NU-GAN: High resolution neural upsampling with GAN
This addresses the need for high-quality audio upsampling in text-to-speech pipelines, enabling production use at standard sampling rates, though it is incremental as it builds on existing GAN techniques for audio generation.
The paper tackles the problem of audio upsampling from lower to higher sampling rates, such as 22 kHz to 44.1 kHz, which is crucial for integrating generative speech technology into high-resolution applications. The result shows that NU-GAN achieves resampling where the output is distinguishable from original audio only 7.4% higher than random chance for single-speaker data and 10.8% for multi-speaker data.

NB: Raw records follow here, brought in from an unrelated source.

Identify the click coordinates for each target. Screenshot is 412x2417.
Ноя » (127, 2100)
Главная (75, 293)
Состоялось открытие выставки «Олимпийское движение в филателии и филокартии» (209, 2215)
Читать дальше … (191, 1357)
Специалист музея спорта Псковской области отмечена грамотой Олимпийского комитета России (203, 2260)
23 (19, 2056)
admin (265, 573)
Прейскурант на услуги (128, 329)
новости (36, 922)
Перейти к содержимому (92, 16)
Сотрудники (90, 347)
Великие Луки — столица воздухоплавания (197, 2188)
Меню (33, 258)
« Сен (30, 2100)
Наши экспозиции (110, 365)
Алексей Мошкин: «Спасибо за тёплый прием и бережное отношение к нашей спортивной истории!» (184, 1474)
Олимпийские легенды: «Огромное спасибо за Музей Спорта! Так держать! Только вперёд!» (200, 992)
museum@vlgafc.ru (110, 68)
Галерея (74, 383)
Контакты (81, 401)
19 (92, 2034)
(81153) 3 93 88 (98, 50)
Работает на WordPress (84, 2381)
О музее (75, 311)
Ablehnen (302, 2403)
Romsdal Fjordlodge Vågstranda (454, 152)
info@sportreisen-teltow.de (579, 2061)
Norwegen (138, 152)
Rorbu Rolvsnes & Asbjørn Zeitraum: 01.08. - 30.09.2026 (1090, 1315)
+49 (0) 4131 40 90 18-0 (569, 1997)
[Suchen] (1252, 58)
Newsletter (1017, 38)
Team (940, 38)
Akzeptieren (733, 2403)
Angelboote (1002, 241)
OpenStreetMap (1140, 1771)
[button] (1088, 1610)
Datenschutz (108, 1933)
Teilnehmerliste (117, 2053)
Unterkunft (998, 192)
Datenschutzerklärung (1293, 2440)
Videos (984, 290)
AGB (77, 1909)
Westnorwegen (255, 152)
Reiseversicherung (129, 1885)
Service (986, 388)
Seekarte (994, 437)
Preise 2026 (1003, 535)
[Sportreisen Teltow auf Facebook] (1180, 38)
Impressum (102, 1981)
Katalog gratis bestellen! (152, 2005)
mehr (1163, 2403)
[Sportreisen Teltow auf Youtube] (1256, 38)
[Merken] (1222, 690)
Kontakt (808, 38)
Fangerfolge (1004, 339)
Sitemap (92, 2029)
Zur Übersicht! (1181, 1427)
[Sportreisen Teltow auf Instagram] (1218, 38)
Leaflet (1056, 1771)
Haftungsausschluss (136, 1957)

In this paper, we propose NU-GAN, a new method for resampling audio from lower to higher sampling rates (upsampling). Audio upsampling is an important problem since productionizing generative speech technology requires operating at high sampling rates. Such applications use audio at a resolution of 44.1 kHz or 48 kHz, whereas current speech synthesis methods are equipped to handle a maximum of 24 kHz resolution. NU-GAN takes a leap towards solving audio upsampling as a separate component in the text-to-speech (TTS) pipeline by leveraging techniques for audio generation using GANs. ABX preference tests indicate that our NU-GAN resampler is capable of resampling 22 kHz to 44.1 kHz audio that is distinguishable from original audio only 7.4% higher than random chance for single speaker dataset, and 10.8% higher than chance for multi-speaker dataset.